Still, he said, the primary purpose of all these products is to reduce labor costs in kitchens that must turn out hundreds of confections or pastries. The art of the pastry chef still lives on in individual creations and in smaller settings, such as free-standing restaurants. He said that the trend toward outsourcing baking is being reversed because hotels are finding that they couldn't always get the creativity, the quality or the quick delivery they needed.

In 2002, Weiler sold his company to Y. Hata but continues to serve as president. Y. Hata president and CEO Laurence Vogel said their goal was to become a full-service food distribution firm, and Weiler's reputation for quality and integrity made his company the most desirable option. "He is the pre-eminent man in all of that industry here. It is a really specialized part of the food- service industry, a different world, and he understands it and is renowned in it.
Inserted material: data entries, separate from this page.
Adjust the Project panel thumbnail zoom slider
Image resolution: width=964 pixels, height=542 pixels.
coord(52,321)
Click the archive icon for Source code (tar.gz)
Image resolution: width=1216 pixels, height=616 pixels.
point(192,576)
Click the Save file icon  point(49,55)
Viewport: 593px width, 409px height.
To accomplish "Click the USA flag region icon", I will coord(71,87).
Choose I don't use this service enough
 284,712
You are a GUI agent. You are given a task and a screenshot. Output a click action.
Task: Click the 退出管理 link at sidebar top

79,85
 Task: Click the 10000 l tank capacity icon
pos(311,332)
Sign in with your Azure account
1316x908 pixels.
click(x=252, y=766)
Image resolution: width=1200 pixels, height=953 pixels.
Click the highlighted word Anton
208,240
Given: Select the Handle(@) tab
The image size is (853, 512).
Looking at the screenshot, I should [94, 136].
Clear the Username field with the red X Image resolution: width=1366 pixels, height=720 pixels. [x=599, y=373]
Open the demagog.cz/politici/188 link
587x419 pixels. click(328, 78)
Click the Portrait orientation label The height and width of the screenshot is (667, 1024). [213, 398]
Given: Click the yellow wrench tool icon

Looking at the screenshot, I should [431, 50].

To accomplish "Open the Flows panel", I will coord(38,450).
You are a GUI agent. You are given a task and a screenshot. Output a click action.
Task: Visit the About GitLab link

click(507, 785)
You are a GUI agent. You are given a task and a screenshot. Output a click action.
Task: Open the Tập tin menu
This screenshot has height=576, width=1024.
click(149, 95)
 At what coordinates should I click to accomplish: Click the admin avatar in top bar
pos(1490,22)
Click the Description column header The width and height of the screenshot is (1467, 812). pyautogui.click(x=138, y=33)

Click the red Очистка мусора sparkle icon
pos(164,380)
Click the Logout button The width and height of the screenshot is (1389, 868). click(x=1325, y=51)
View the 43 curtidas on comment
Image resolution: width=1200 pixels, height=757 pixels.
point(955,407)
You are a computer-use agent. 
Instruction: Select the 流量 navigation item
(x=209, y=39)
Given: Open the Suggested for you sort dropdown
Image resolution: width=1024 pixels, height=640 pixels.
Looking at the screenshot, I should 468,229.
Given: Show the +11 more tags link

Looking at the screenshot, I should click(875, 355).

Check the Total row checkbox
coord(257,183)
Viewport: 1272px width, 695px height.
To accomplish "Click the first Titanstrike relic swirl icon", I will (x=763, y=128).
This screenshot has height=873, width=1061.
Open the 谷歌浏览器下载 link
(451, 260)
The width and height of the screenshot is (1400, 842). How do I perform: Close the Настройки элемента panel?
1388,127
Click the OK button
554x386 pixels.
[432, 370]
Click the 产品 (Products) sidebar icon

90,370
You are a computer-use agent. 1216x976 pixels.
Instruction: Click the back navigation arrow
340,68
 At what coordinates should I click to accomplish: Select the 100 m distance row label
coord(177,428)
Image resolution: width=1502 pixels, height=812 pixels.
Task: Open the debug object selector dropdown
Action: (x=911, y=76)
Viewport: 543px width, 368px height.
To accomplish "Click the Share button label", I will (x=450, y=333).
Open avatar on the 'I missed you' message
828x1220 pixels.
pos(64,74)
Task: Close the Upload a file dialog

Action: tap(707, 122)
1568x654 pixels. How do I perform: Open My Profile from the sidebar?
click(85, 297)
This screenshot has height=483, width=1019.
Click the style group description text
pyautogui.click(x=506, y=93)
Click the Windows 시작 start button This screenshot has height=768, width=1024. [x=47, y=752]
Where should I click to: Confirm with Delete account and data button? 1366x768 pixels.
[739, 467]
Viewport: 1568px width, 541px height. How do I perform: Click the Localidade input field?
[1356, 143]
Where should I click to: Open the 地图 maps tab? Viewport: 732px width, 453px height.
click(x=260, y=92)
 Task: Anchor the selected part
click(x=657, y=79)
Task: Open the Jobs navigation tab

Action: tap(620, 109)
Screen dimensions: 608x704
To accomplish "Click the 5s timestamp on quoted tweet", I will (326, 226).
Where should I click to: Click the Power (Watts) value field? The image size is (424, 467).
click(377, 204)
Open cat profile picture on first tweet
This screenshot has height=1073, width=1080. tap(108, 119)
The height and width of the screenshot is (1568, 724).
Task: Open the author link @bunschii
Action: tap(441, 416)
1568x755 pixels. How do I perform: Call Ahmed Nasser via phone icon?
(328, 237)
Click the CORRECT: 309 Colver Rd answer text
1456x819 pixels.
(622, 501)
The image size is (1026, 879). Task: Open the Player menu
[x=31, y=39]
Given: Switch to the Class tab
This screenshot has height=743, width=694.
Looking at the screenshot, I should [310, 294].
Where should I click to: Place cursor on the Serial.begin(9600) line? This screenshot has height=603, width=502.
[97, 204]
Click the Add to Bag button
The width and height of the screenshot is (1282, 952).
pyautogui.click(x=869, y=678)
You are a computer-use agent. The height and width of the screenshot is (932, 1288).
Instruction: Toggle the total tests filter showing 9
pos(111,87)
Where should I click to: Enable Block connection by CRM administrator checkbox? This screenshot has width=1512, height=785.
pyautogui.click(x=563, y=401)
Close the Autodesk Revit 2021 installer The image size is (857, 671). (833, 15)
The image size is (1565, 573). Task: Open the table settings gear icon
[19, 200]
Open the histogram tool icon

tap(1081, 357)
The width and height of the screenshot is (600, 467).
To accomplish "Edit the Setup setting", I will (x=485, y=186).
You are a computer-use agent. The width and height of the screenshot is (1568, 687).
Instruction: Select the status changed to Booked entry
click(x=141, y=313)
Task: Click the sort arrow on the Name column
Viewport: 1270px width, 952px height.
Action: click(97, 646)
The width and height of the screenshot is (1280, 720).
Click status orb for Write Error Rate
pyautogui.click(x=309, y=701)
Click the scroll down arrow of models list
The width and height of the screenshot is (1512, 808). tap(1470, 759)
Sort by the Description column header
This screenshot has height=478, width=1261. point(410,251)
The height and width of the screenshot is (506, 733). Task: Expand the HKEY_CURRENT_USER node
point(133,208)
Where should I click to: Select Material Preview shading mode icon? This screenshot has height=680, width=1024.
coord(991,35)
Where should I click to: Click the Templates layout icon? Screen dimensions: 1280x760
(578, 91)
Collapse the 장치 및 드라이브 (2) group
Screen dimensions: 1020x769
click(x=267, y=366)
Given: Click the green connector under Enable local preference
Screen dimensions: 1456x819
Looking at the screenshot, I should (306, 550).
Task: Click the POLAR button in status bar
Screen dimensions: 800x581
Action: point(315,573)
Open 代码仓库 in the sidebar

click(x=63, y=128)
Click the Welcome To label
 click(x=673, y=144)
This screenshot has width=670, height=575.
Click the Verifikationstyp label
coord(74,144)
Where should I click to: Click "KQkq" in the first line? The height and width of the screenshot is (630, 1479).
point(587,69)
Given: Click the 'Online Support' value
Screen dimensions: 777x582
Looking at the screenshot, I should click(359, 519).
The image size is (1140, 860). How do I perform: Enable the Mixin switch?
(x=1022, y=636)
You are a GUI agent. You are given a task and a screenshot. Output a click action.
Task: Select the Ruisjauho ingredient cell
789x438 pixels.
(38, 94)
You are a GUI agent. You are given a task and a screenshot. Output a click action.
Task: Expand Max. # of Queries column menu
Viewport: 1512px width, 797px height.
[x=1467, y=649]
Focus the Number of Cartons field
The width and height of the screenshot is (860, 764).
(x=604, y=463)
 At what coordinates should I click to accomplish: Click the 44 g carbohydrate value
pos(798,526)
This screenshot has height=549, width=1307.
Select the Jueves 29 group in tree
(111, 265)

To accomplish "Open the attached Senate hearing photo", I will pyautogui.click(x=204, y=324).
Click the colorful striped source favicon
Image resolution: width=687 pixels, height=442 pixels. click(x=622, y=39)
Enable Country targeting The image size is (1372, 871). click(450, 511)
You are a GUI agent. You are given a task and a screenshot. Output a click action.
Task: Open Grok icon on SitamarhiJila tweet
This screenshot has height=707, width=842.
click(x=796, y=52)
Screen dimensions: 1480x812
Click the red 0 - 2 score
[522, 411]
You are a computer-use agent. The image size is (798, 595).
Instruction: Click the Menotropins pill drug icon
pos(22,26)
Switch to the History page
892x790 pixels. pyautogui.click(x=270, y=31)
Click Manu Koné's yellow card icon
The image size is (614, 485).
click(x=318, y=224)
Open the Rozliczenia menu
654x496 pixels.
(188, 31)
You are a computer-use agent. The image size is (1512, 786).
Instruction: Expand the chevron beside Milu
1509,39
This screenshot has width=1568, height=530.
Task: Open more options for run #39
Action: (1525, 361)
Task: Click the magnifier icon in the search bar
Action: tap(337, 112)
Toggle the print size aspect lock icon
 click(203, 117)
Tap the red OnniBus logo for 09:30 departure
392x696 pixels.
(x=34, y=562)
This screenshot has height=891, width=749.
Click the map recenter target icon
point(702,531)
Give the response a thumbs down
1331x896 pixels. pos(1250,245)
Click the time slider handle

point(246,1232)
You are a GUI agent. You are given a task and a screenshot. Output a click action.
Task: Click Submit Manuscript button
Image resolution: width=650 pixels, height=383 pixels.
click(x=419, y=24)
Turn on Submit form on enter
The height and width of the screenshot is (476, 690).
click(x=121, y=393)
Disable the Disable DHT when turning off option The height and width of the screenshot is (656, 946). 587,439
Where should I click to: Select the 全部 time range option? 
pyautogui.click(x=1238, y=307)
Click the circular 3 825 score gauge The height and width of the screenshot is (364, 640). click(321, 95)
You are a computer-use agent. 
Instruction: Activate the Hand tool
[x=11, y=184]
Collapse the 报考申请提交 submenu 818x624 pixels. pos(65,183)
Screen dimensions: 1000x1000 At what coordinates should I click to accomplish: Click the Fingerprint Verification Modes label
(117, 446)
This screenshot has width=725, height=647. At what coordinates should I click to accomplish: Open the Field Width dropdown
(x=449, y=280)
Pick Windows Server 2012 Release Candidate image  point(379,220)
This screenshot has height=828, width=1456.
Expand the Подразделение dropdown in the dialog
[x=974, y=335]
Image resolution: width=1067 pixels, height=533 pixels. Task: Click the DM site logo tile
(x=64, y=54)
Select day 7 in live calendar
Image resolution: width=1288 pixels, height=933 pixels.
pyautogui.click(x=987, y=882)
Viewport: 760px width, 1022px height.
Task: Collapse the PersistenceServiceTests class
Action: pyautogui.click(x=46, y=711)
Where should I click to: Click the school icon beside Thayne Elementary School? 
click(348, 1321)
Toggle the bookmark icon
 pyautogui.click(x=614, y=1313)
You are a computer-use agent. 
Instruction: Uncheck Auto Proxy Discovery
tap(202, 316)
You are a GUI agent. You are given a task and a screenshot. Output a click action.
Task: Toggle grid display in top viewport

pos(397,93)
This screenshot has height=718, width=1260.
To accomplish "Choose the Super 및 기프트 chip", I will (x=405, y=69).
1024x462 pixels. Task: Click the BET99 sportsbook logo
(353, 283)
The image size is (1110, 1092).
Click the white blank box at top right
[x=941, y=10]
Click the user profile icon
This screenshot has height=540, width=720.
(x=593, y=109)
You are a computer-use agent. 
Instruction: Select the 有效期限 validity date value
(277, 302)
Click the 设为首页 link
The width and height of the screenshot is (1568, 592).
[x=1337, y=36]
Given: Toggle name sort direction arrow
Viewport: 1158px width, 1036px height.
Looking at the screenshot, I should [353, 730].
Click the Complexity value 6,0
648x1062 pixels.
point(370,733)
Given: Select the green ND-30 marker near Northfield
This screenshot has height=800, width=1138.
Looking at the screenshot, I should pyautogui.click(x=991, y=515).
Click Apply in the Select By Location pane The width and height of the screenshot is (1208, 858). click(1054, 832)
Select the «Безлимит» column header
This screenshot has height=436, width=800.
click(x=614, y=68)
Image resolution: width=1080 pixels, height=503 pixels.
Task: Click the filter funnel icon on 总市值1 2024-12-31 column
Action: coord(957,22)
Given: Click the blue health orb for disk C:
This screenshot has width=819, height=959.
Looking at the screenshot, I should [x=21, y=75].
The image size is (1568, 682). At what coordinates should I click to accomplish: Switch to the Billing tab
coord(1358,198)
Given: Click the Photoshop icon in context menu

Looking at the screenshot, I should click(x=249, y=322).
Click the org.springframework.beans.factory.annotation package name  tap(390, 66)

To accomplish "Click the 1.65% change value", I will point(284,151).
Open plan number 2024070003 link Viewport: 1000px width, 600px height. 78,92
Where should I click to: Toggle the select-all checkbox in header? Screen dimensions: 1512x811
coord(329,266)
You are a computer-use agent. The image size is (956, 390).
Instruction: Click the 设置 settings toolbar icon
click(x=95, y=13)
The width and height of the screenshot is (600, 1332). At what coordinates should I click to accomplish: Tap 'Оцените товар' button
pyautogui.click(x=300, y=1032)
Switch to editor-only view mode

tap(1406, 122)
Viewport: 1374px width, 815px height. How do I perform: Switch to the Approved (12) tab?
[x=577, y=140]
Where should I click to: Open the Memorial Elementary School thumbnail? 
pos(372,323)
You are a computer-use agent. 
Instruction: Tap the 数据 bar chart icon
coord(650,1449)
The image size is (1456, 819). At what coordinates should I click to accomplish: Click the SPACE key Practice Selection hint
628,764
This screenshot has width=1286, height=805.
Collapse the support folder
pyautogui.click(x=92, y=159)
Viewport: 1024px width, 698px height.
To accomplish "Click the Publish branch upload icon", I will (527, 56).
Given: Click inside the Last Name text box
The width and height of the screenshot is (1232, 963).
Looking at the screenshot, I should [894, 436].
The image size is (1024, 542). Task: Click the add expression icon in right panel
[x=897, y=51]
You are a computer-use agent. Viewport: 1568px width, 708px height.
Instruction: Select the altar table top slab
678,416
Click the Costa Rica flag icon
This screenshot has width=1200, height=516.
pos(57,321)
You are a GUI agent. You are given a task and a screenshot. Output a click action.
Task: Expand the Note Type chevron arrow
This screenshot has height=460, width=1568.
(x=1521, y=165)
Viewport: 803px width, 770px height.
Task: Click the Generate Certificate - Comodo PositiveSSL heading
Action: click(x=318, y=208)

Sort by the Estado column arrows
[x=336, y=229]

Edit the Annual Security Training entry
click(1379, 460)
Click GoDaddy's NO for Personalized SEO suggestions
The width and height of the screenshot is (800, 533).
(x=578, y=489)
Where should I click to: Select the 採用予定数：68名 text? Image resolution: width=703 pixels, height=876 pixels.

He's the man," said Vogel.

Hans Weiler Foods maintains a small retail operation in its Kalihi facility, where home bakers and candymakers can find many of the tools they see on the Food Network (which Weiler considers one of the most influential developments in the modern culinary scene).

While he's happy to sell candy flowers and spray-on frosting color to the general public, Weiler remains an old-fashioned professional at heart. "You have to have good recipes, and you have to follow them. It is a very high skill. You have to understand the procedures and know what to do. You get that from experience," he said. "I can give you the recipe, but it doesn't do you any good if you don't know how to follow it."